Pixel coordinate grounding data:
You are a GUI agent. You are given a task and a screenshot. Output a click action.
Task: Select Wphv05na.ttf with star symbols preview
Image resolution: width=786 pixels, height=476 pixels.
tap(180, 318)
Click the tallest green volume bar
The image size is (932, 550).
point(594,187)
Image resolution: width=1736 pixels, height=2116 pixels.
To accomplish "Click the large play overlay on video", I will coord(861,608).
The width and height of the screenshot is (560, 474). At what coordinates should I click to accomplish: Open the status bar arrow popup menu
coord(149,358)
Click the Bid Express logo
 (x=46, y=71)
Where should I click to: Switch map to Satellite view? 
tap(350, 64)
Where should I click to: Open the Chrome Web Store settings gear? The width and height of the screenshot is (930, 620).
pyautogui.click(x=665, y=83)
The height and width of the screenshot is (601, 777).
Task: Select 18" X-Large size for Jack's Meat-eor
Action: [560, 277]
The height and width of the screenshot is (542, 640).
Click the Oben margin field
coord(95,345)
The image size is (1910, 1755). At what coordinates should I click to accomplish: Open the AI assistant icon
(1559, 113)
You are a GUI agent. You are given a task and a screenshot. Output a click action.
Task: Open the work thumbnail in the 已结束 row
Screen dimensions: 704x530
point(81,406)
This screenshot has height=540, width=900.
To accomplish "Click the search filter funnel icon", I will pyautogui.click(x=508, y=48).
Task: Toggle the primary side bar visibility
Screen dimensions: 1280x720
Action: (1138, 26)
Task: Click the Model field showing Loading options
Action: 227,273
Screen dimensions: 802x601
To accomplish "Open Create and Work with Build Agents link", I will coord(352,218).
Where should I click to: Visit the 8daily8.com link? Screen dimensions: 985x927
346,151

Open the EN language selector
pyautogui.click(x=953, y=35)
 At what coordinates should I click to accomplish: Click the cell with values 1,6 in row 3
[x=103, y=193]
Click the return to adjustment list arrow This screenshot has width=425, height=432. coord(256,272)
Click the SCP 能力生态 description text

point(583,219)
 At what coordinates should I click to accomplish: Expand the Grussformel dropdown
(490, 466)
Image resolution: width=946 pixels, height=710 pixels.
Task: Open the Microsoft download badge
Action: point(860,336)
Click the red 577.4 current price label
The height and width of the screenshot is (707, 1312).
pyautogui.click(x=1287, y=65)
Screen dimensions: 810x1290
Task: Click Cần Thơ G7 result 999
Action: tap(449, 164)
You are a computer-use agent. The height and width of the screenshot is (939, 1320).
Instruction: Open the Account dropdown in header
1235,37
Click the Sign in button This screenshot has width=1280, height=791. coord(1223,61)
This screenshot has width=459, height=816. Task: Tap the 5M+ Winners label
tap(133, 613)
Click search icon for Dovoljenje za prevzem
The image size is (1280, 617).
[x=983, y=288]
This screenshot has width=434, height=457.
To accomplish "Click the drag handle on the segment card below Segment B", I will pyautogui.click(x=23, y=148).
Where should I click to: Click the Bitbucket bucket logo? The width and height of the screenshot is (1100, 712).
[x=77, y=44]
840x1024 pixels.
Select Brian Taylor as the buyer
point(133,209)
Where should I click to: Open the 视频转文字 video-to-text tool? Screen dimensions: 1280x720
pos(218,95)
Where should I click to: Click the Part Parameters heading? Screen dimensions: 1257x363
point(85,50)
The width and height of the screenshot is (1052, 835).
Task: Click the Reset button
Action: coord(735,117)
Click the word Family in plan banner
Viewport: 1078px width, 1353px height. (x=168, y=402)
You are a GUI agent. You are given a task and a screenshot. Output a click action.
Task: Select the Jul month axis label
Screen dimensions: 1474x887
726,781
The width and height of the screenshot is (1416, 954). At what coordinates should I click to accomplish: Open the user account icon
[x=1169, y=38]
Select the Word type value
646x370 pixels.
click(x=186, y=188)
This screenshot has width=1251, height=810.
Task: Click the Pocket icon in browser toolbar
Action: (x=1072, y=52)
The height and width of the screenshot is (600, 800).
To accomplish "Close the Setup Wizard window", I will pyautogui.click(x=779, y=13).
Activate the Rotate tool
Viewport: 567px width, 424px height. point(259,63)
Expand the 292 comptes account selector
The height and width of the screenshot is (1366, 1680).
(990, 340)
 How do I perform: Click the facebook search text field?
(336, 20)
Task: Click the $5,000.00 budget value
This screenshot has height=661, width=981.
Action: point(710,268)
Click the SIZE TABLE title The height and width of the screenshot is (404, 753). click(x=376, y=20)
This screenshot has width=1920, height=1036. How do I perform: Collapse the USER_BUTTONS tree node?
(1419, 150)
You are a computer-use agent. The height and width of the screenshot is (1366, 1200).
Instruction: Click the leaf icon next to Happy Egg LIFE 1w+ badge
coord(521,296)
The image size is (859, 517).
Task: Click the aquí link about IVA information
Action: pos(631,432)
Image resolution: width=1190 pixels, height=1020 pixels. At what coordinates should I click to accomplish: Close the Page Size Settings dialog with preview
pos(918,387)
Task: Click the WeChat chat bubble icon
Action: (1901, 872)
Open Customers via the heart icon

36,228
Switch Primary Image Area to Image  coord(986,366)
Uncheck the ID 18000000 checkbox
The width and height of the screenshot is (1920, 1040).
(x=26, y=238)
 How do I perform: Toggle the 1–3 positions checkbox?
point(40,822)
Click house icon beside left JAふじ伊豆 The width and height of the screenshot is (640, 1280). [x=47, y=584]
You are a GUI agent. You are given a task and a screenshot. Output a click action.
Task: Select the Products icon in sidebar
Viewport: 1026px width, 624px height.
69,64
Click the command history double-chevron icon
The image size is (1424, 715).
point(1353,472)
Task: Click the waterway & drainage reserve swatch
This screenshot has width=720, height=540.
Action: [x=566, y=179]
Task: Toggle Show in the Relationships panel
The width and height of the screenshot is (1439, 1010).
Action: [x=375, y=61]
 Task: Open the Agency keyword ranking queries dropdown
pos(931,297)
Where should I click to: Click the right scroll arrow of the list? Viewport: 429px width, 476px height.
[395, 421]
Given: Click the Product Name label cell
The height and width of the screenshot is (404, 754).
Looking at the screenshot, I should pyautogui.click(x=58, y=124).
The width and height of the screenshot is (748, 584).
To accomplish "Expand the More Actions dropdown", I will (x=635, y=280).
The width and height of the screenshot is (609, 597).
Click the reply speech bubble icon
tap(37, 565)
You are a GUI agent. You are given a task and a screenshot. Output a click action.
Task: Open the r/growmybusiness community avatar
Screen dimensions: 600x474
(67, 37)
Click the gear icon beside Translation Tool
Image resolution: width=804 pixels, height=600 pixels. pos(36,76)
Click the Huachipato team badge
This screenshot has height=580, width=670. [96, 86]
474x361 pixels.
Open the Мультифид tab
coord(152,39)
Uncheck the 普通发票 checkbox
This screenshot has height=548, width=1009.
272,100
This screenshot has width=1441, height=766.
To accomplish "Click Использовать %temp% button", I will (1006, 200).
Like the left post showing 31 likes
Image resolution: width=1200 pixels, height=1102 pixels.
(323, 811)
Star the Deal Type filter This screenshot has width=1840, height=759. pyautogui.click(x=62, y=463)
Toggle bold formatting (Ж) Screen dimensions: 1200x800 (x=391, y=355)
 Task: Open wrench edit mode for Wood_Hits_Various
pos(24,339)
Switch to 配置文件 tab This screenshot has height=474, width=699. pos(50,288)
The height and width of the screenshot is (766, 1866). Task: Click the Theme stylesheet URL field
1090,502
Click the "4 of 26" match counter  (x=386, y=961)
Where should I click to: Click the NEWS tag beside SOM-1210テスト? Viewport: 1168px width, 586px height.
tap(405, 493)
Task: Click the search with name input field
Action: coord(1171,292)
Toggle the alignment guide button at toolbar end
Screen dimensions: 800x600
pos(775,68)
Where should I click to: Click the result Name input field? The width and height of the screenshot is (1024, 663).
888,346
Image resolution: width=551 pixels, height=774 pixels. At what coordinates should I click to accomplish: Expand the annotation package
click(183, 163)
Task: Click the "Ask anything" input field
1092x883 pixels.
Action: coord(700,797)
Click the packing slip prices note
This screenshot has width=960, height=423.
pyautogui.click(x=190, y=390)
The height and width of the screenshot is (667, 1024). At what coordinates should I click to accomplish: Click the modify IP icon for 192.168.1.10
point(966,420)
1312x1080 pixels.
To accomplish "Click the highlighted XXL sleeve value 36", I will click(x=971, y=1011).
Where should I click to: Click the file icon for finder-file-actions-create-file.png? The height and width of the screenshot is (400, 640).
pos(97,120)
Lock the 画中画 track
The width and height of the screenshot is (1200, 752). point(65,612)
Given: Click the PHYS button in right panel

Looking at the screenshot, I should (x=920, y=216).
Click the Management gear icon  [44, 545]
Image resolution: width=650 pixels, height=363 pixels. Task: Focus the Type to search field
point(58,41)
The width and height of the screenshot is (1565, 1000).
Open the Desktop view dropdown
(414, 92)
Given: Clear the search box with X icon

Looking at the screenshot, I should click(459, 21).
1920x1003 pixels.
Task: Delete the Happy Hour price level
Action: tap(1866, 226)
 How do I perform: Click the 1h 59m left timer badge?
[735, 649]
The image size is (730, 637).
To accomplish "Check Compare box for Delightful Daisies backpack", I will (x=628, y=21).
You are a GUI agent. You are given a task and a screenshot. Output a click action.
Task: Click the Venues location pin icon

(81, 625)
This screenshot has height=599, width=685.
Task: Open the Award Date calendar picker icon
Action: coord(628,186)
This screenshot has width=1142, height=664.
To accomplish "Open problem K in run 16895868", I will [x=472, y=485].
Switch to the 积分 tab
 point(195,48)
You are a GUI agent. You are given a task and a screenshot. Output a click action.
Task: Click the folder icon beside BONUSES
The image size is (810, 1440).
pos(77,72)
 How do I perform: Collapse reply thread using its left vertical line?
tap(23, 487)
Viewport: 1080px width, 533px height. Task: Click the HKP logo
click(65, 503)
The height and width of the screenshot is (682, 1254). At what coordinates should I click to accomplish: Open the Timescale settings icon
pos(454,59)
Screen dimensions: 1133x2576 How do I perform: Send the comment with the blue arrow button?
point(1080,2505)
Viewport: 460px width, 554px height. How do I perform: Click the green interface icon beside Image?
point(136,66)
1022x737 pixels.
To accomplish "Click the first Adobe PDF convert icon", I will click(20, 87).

Exercise prompt |
Could you return exactly the stretch of the data above that starts at the line with "Where should I click to: Visit" and ends at the line with "Click the red 577.4 current price label", both lines included?

Response area |
Where should I click to: Visit the 8daily8.com link? Screen dimensions: 985x927
346,151

Open the EN language selector
pyautogui.click(x=953, y=35)
 At what coordinates should I click to accomplish: Click the cell with values 1,6 in row 3
[x=103, y=193]
Click the return to adjustment list arrow This screenshot has width=425, height=432. coord(256,272)
Click the SCP 能力生态 description text

point(583,219)
 At what coordinates should I click to accomplish: Expand the Grussformel dropdown
(490, 466)
Image resolution: width=946 pixels, height=710 pixels.
Task: Open the Microsoft download badge
Action: point(860,336)
Click the red 577.4 current price label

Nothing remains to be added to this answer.